Friday, August 18, 2006

Lots on the Xbox Live Vision Camera, what it can do, and how it will be used in games

There was just news about how the Xbox Live Vision Camera will be sold, and now Gamasutra has more information on how it will work and what kind of things it can do.
At Gamefest, Microsoft's Jeff Stone demonstrated some of the things the camera is capable of (using the software already installed on Xbox 360s from the Spring update). With the Vision Camera, you can have one on one video chat with other users of Xbox Live (this feature is already setup - in the Guide, go to Private Chat and then Video Chat. Obviously you can't do anything without a camera, but if you want to see it in action send a friend invite to someone who has the Camera). You can filter the video in a bunch of ways, for identity protection or just because it looks cool. Gamasutra says there was no lag, and it worked fine. You can also send pictures with your messages (Create a new message, and after typing it you'll see the option to "Add Picture"), and if you receive a message from someone not on your Friend's list, you'll have the option to accept or decline the photo. You can also create a custom gamer picture, which can be filtered to your liking. Only people on your Friends list can see your custom pic, while everyone else sees the default one (Oh good... I hate to imagine some of the things other people will take pictures of for their gamertag).
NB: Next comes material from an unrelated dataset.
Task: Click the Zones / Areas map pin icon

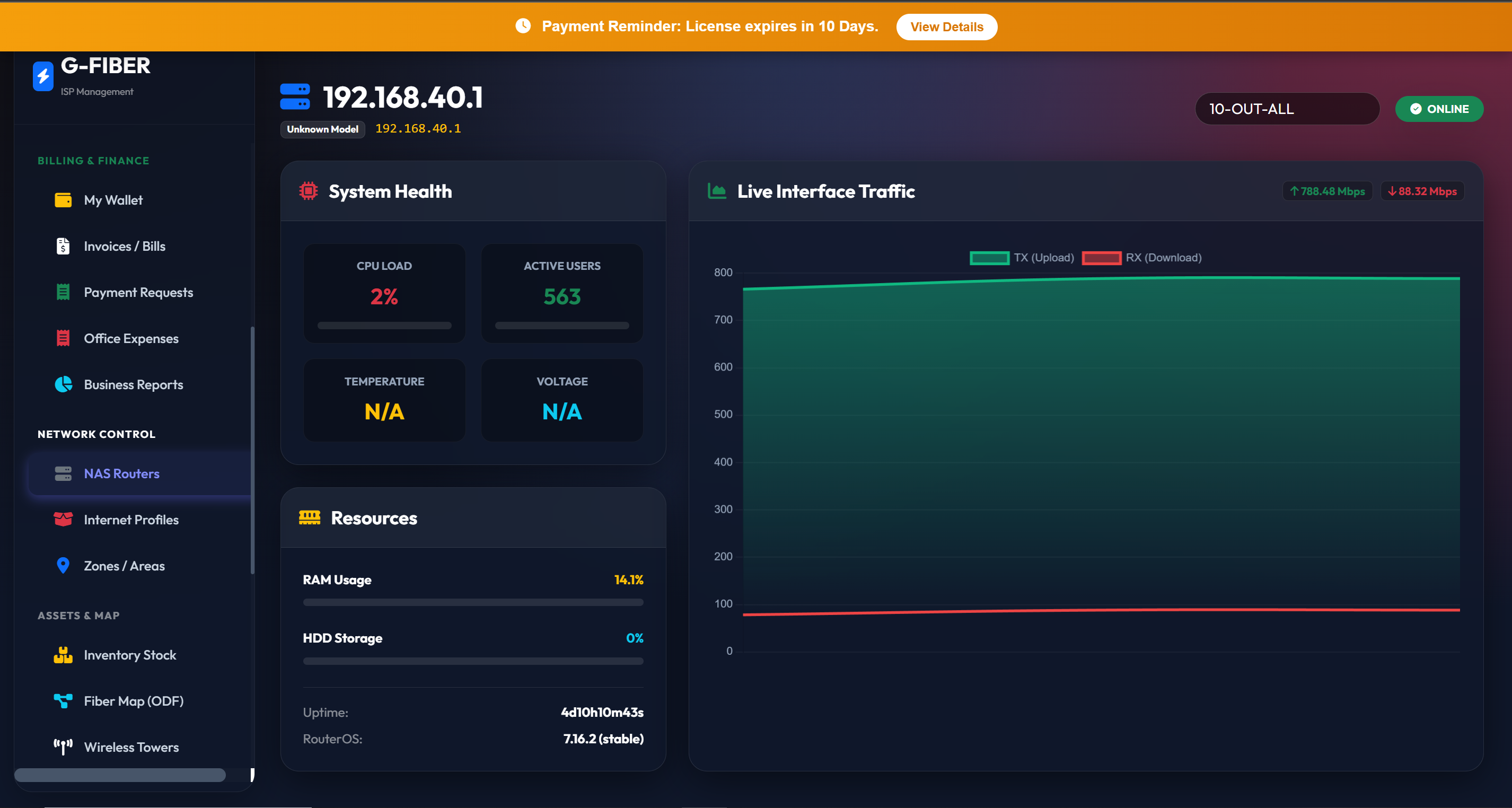Action: [63, 566]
The first gesture-based game, TotemBall (which will be included with the camera), was also shown, and a video of it being played is on Gamasutra. Many games will make use of the Vision Camera technology, such as UNO (support is already included - the gamertag is replaced with a video feed from the person's camera when used), and face mapping technology will be available in games like World Series of Poker and Rainbow Six Vegas.
Face mapping will be done by Digimask's technology, which has been used in everything from cell phone greetings to television to video games (It has previously been used with the Playstation 2's EyeToy). Gamasutra tested the technology at Gamefest, and with a few pictures and a film clip where users can pick the perfect frames, a model was made. The demo had options to choose a hairstyle and eye wear, and after created could look around, blink, and even show emotions.
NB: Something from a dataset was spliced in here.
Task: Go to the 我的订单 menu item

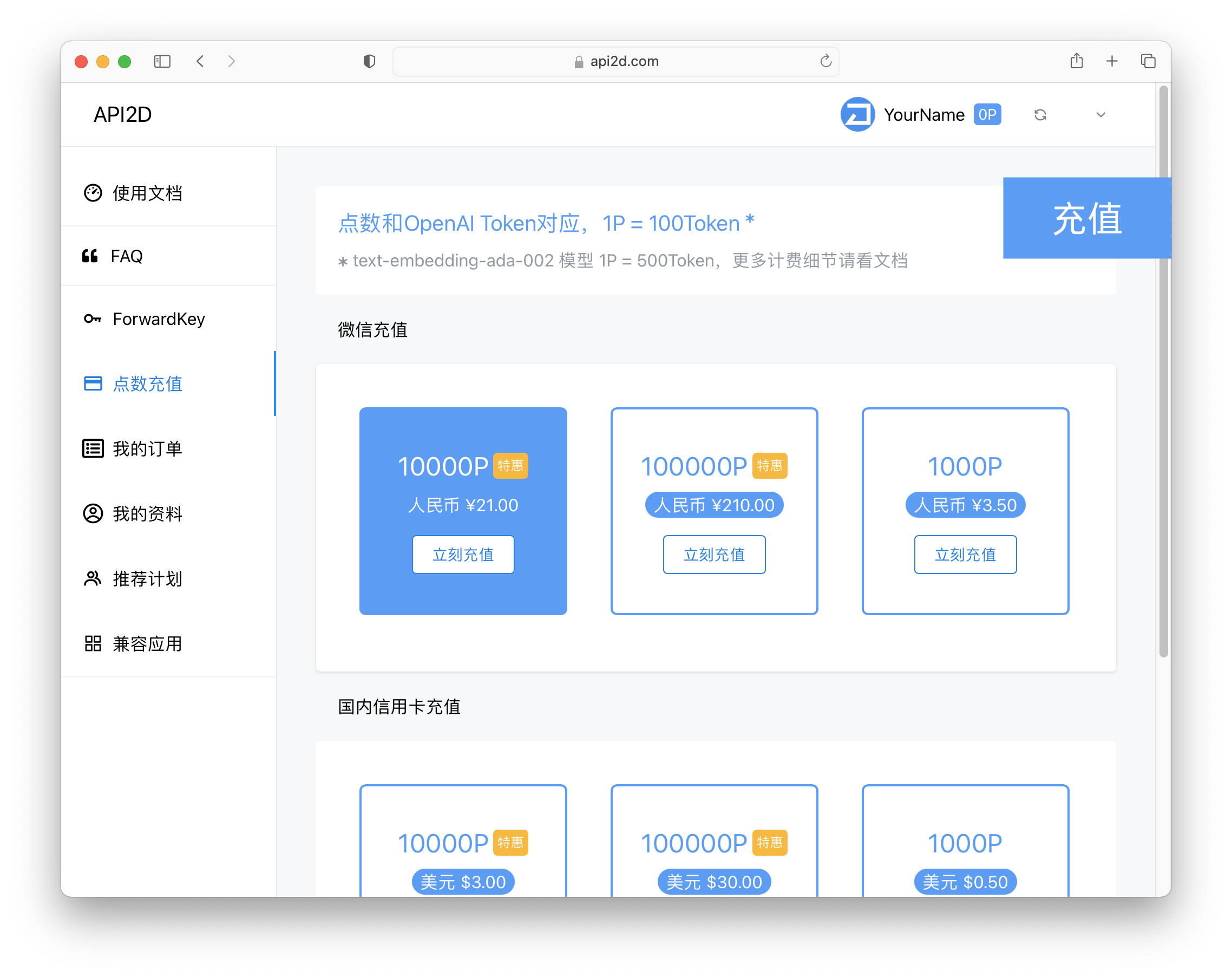Action: (x=147, y=449)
Another technology the Vision Camera will utilize is GestureTek's Video Gesture Control. A demonstrative program allows simple interactivity, where the the user is not displayed but can control and interact with objects on screen. GestureTek also showed face tracking technology, where a box on screen could track a users head. Other people going into the area do not disrupt it, and the user can move fast while the box stays with him.
Another program GestureTek has developed can track objects besides a users head, like hand held accessories that could be bought for this purpose. It is done quite simply: the tracker remembers an object's color and shape, and can then follow it in many ways. From quick movement to rotation, it will pick it up. It can even sense depth using the size of an object, so it can theoretically tell how far an object is from the screen.
Launching on September 19th, the Xbox Live Vision Camera will add a whole new level to the Xbox 360, especially Xbox Live.